Von Thomas Linßner 12.09.2014, 03:11

Staatliche Kommunalaufsicht aufgepasst: Die Stadt Calbe bunkert einige Millionen Mark im Tresor. Dabei handelt es sich allerdings überwiegend um Inflationsgeld aus den 1920er Jahren. Seit Mai 1991 trägt Angelika Müller für das Stadtarchiv die Verantwortung. Im Herbst geht die 62-Jährige voraussichtlich in Altersteilzeit.

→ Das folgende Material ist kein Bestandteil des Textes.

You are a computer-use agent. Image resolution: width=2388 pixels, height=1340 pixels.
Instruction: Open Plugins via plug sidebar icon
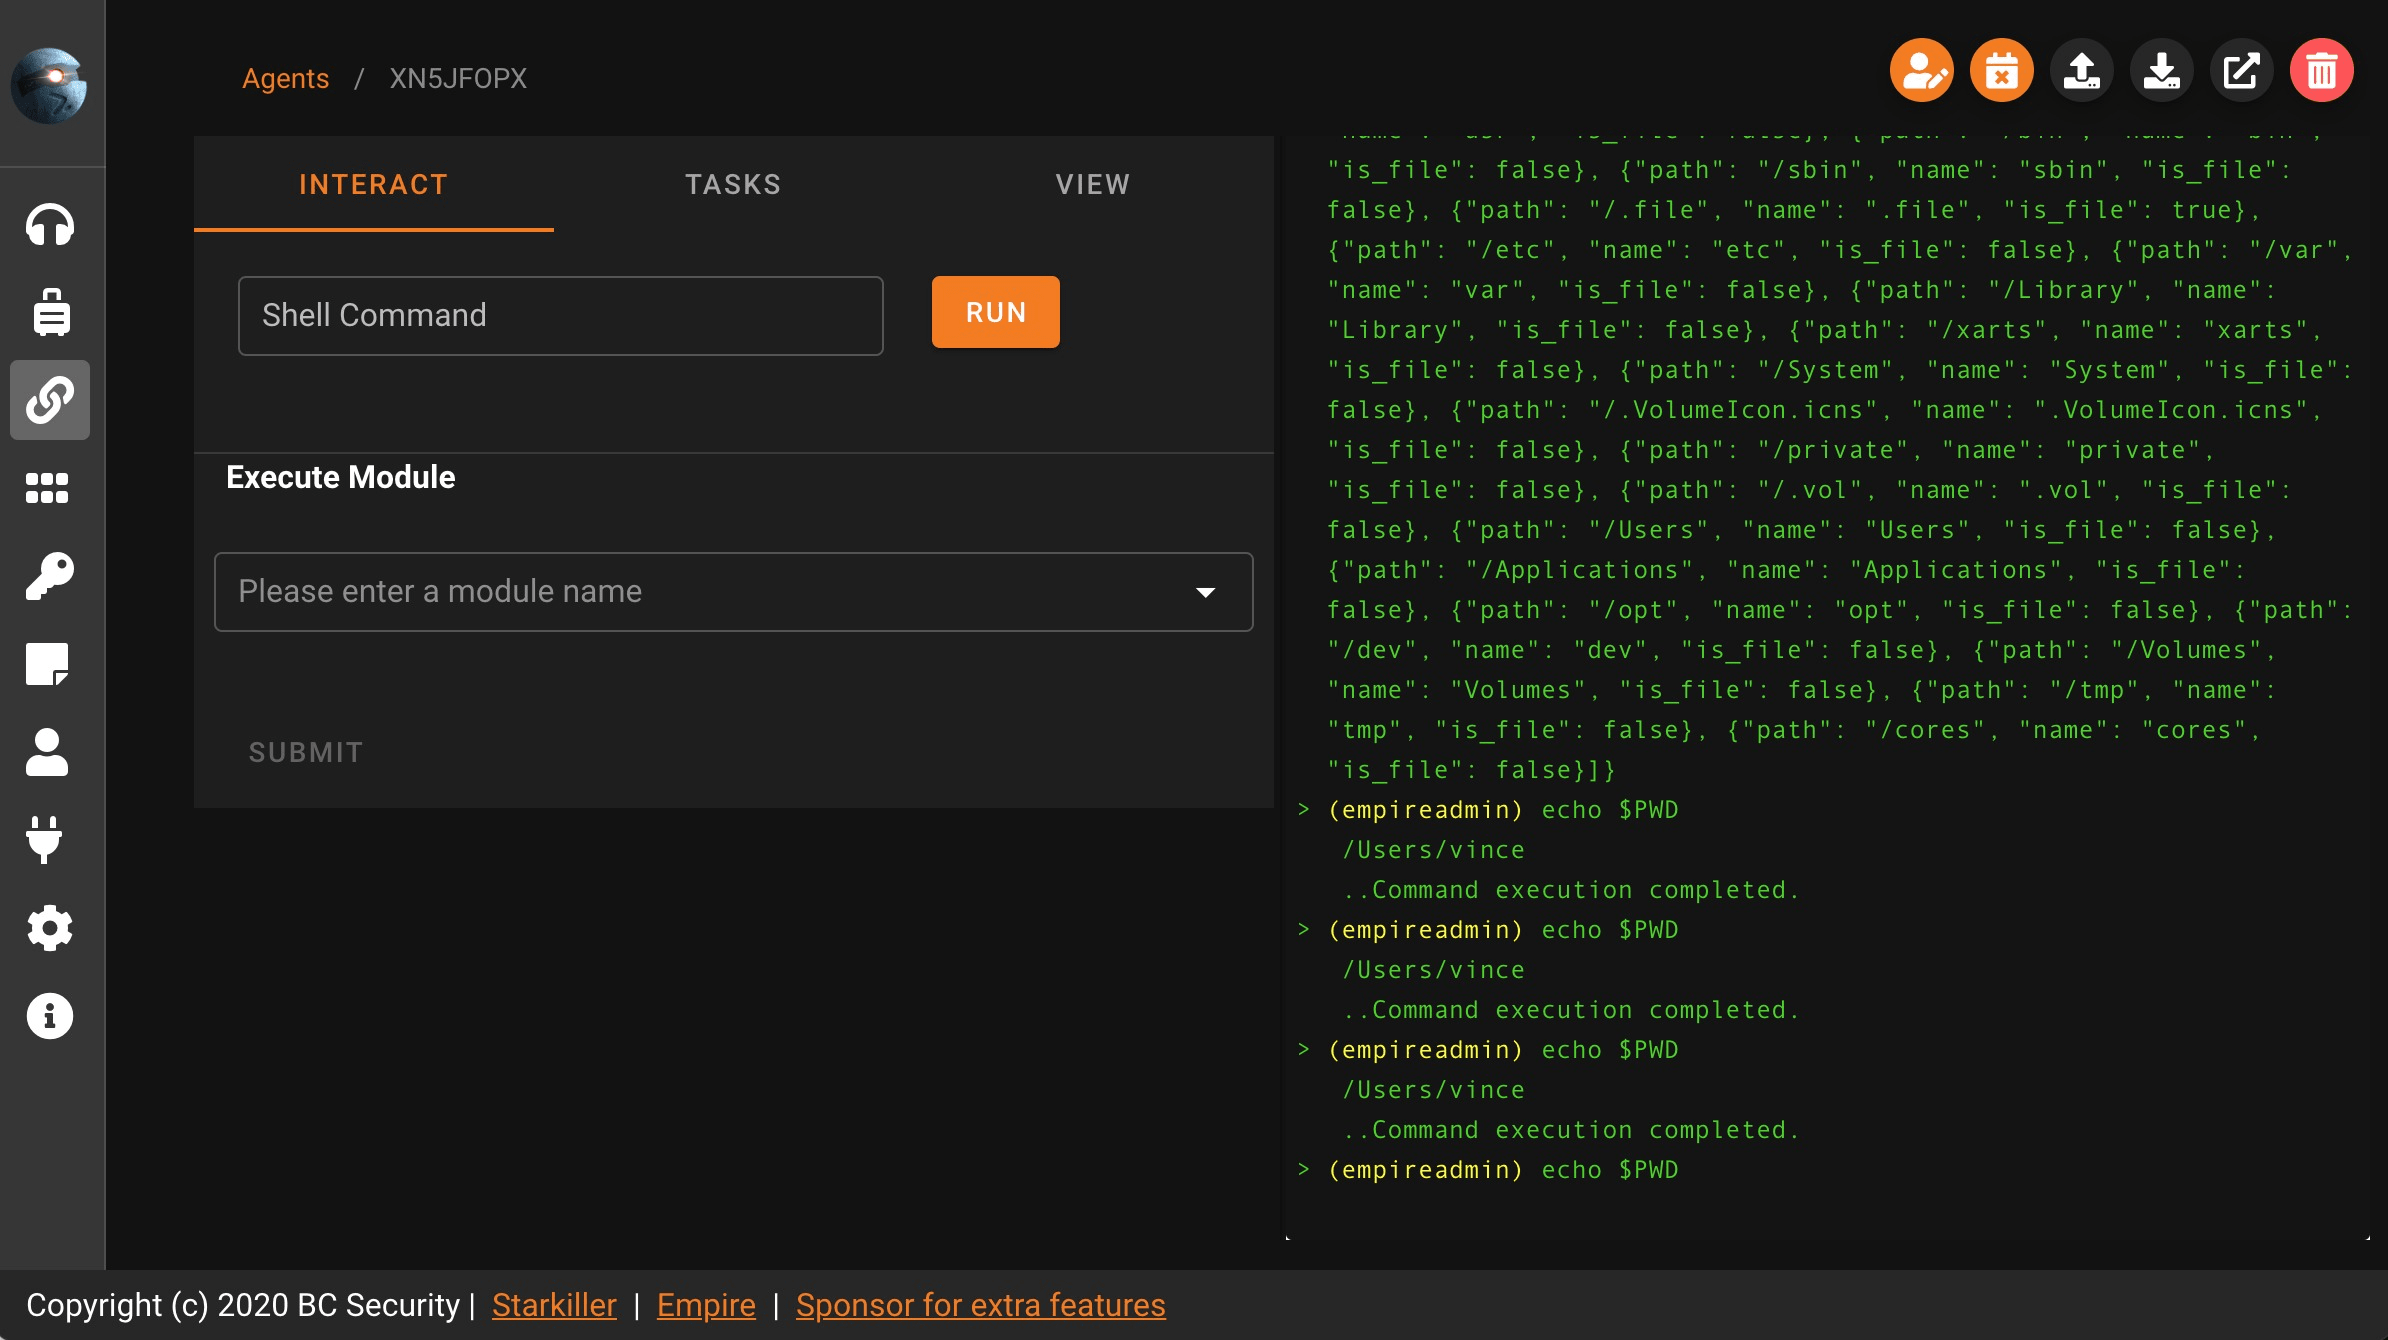point(45,840)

Calbe l "Das kommt besonders bei Kindern gut an", lächelt Angelika Müller, während sie den schweren Tresor mit mehreren Schlüsseln öffnet. Sofort denkt der Olsenbande-Gucker an "Franz Jäger, Berlin ". Doch diese Marke aus der dänischen Fernsehklamotte gibt es überhaupt nicht. Laut Typenschild steht in Calbe vielmehr ein echter "F. Purcel, Magdeburg".

Klingt aber auch schön.

Die Archivpflegerin entnimmt ihm einen dicken Geldstapel: Banknoten der Kaiserzeit, Inflationsgeld, Mark des Dritten Reiches und der DDR. Nur D-Mark fehlt, denn die ist schließlich noch gegen Euro eintauschbar. Ließe sich das Geld eins zu eins umtauschen, stünde die Saalestadt dicke da ...

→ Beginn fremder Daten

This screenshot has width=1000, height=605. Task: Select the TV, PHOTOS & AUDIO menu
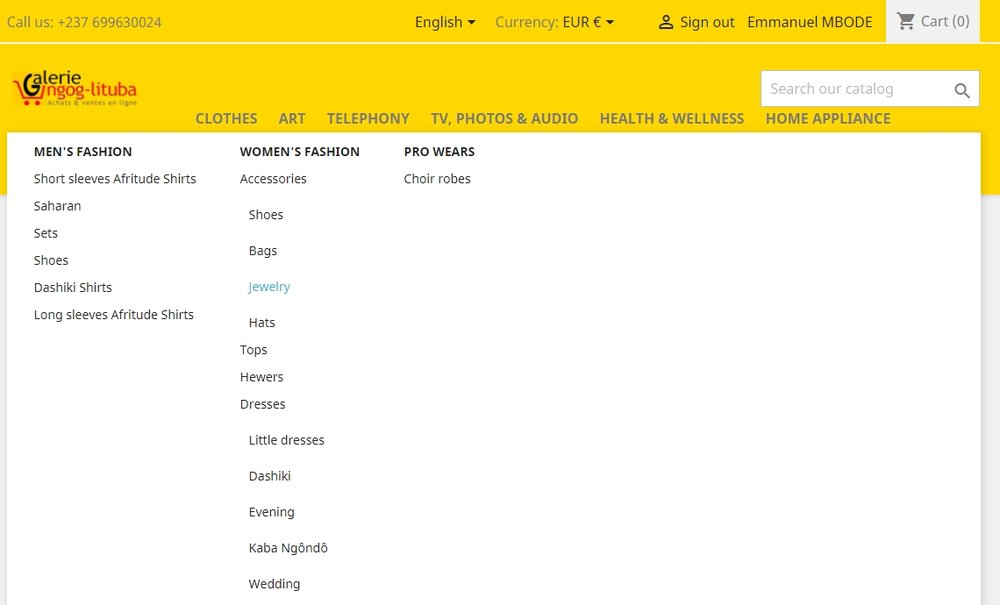(504, 118)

Von hartem Stahl beschützt lagern im Tresor aber auch Antifa-Akten. Aus ihnen geht hervor, wer nach dem Krieg als aktiver Nazi oder als Mitläufer eingestuft wurde. Einige von ihnen waren später bekannte SED-Genossen.

Kein uninteressantes Zeug, also.

Offenbar erkannten Calbes Stadtväter immer schon, wie wichtig es ist, die Archivstelle zu besetzen. Im Mai 1991 trat die ehemalige Elbia-Industriekauffrau nach ihrer Umschulung den (öffentlichen) Dienst an. Anfangs in ABM-Tätigkeit, zwei Jahre später als Festanstellung. Zwar nur vier Stunden täglich, aber immerhin.

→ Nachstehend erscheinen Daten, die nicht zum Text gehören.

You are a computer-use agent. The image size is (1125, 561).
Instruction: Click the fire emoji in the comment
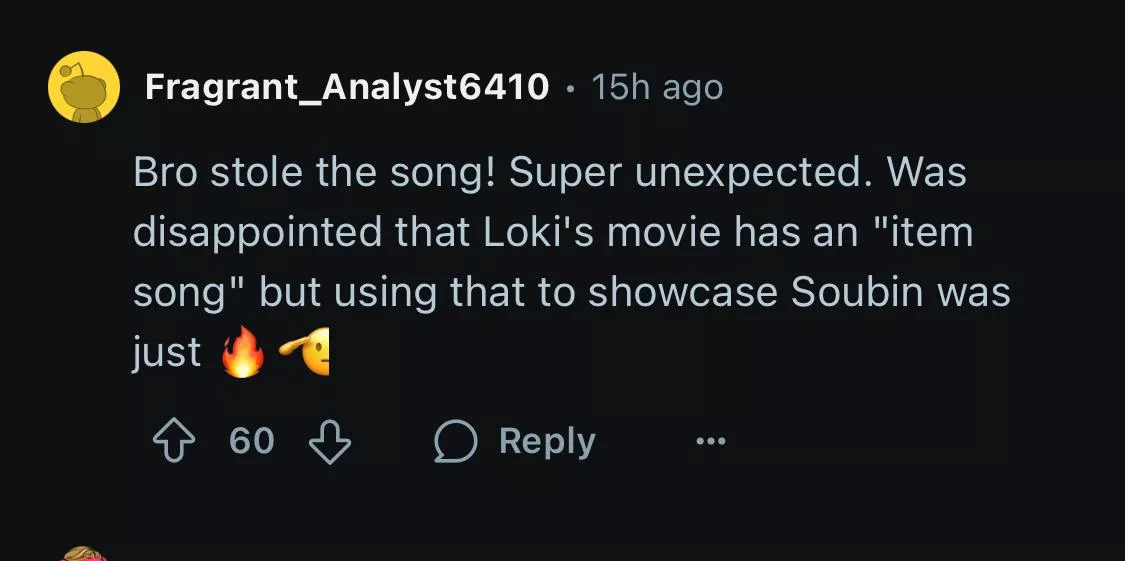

Angelika Müller hat zwischen Hexenturm und Rathausboden die historischen Fäden in der Hand: Zeitungsbände, Ratsprotokolle, Bauakten.

"Ein Muttchen in uraltem Pelzmantel, Kopftuch und schlichter Handtasche fragte ganz ängstlich, ob sie den Stempel bekommt."

Zu den Hauptaufgaben eines heutigen Archivpflegers gehört auch die Recherche in Sachen Ahnen- oder Ostarbeiterforschung. Letztere brauchen für ihren Rentennachweis ein behördlich beglaubigtes Papier, das ihre Tätigkeit im Dritten Reich nachweist. Die Frauen und Männer arbeiteten als Zwangsarbeiter in Betrieben oder landwirtschaftlichen Gütern. Besonders in den 1990er Jahren standen hauptsächlich Polen bei Müller Schlange. Was im postalischen wie auch direkten Sinne zu verstehen ist. "Ich werde nie vergessen, wie eines Morgens eine polnische Familie vor der Tür wartete", erinnert sich die 62-Jährige. Sie hatte in einer Nebenstraße im Auto übernachtet, weil sie sich kein Hotel für harte D-Mark leisten konnte. Der Opa war Zwangsarbeiter in Bartelshof (Damaschkeplan) gewesen und brauchte nun dafür eine Bestätigung. In diesem Falle fand Angelika Müller seinen Namen in einer Liste recht schnell und beglaubigte den Aufenthalt. Für die betagten Antragsteller aus dem Osten bedeutete das jedes mal eine Aufbesserung ihrer kargen Rente.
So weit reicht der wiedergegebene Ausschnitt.